Sandra Bullock's "The Blind Side" Victory



The success of The Blind Side is very pleasing. The movie --about a well-off conservative Christian woman who takes in and eventually adopts a homeless black teenager, who develops into an NFL player -- is what Hollywood calls a family film. But, as Kim Masters explains on The Daily Beast, the film almost didn't get made because it was something that Hollywood didn't know how to handle: A film with a strong, middle-aged female lead, a black co-star, and no explosions.

Others have noted an additional factor that made the film an unlikely success.
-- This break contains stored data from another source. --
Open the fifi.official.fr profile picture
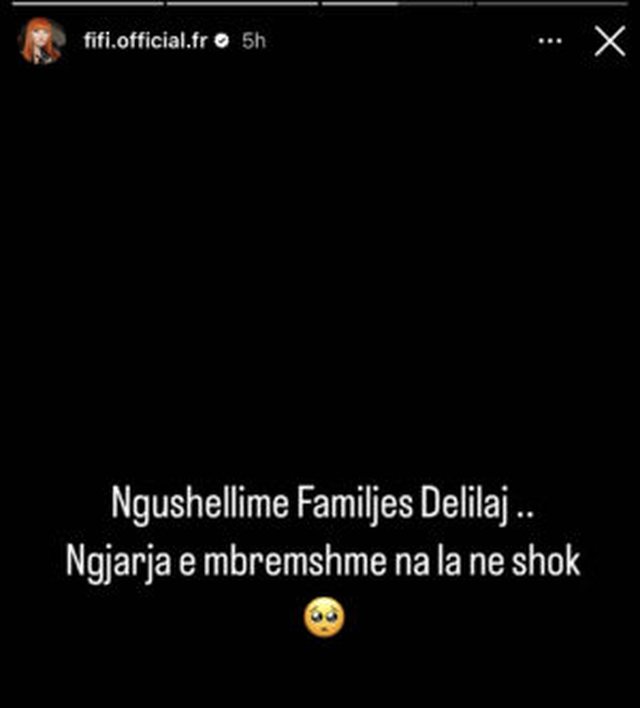640x708 pixels. coord(41,41)
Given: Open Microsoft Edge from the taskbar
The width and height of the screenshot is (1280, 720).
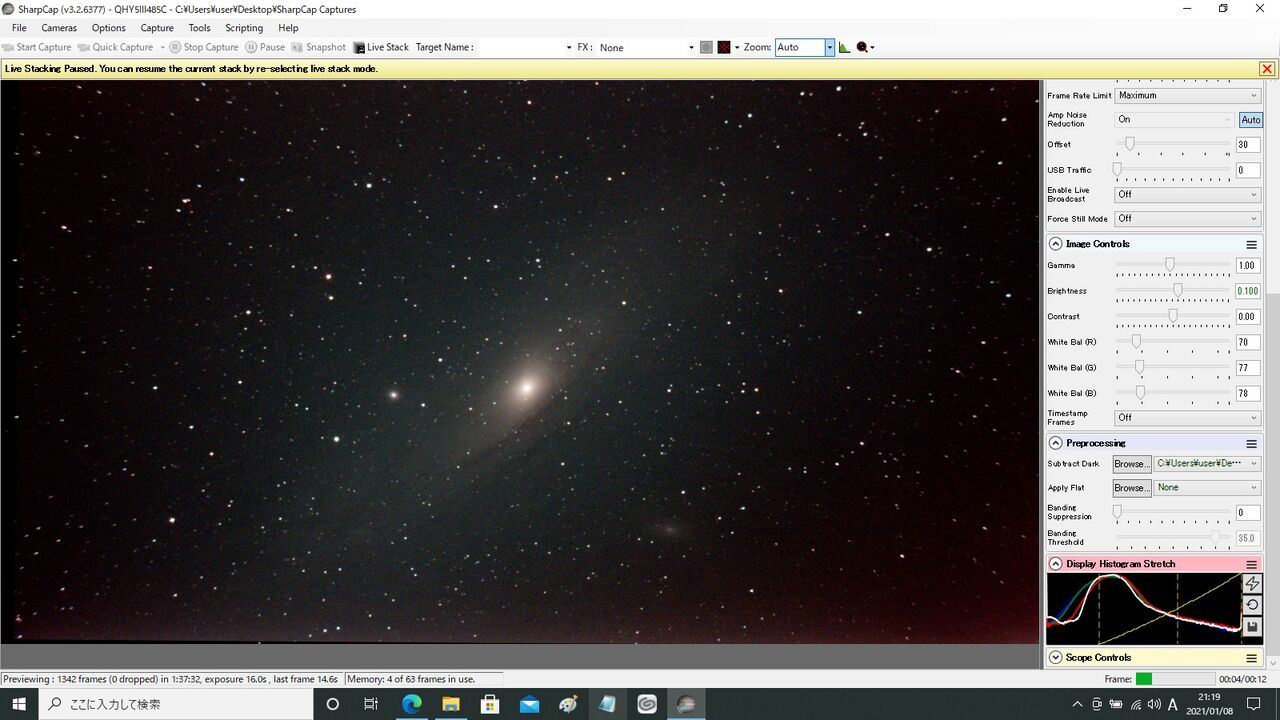Looking at the screenshot, I should point(411,704).
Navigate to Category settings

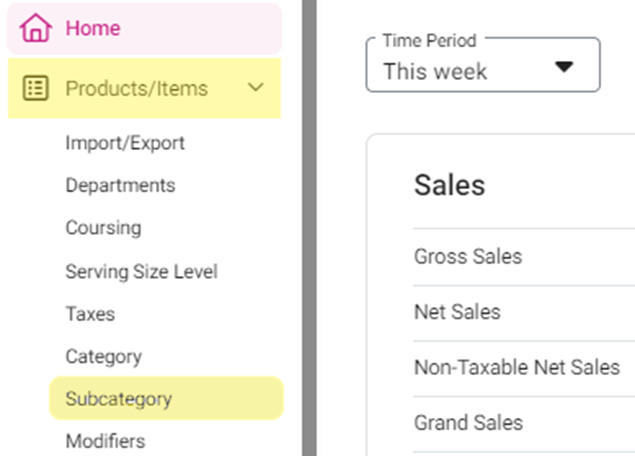[104, 357]
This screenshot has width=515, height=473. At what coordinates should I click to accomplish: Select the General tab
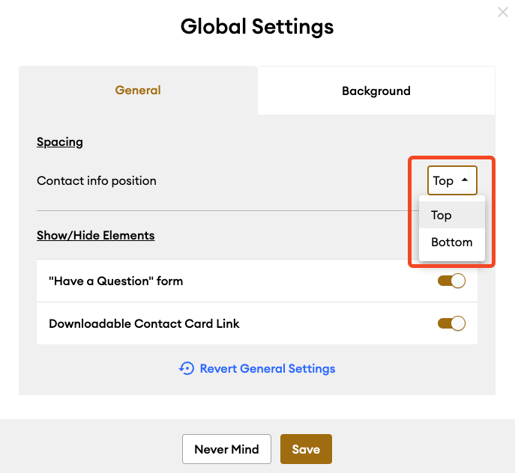[x=138, y=90]
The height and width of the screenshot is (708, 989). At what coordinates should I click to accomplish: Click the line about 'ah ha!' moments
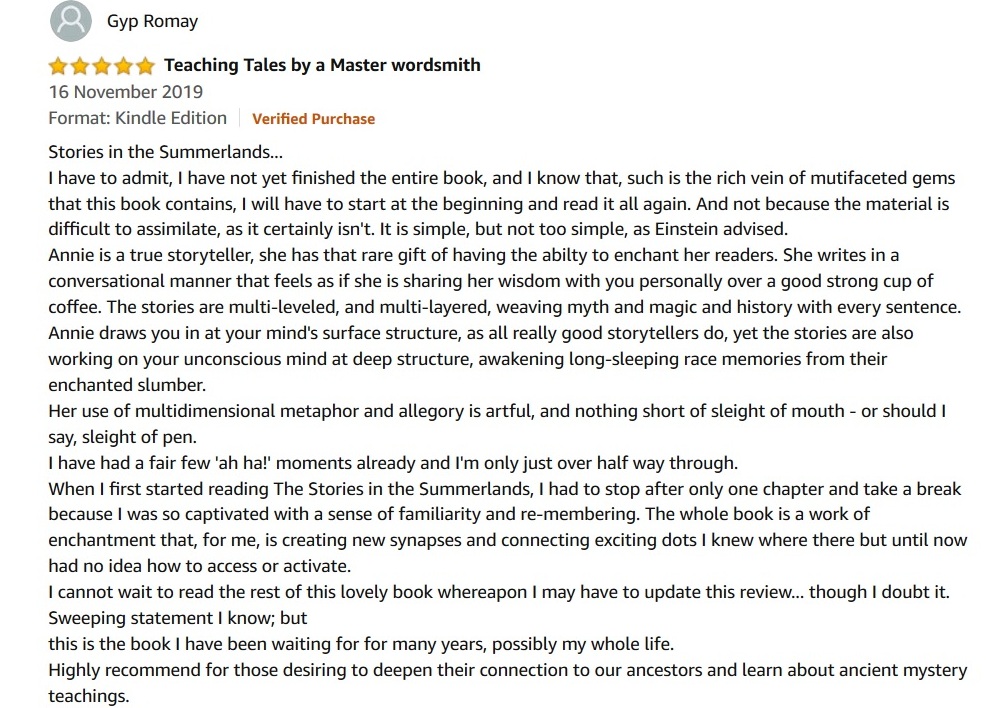pyautogui.click(x=392, y=462)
The most important is that it's a film that is having its greatest success in the South and the Midwest, where moviegoers aren't scared off by watching a church-going family (they see them every day, they are them every day, what's the big deal?). Hollywood doesn't generally do well portraying evangelical Christians (and, let's face it, evangelical Christians have often been their own worst enemies when it comes to establishing a national image). In typical movies, these folks are either Bible-thumping crazies or they are sickly sweet sources of truth (if the movies made by or for the evangelical market, that is). This movie shows the Touhy family as it apparently is in real life, and which even honest secularists need to admit is not a complete anomaly: An honest, fun, good-hearted family.
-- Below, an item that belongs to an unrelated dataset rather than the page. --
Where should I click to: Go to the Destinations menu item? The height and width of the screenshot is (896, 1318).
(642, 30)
No, I'm not a conservative evangelical. No, I'm not even an evangelical. But I hate laziness in culture and politics. I grew up in the upper midwest, going to relatively liberal Methodist churches each week (Sunday school and service on Sundays, choir practice on Wednesdays, and often visits on Saturday to prepare for a church play or repaint the youth group room), and I know there are lots of people who take their faith very seriously, who would give the shirts off their backs to someone in need, would never dream of shoving religion down someone else's throat, and who are largely invisible because Hollywood doesn't know how to tell stories involving such people.

I'll get off my soapbox. But only after I add a shout-out to Blind Side star Sandra Bullock; it's great to see her at the top this year.

1 comment:

john wall said...

I thought Bullock did a great job in both of the movies she was nominated for, and to be honest I was never really a fan of hers.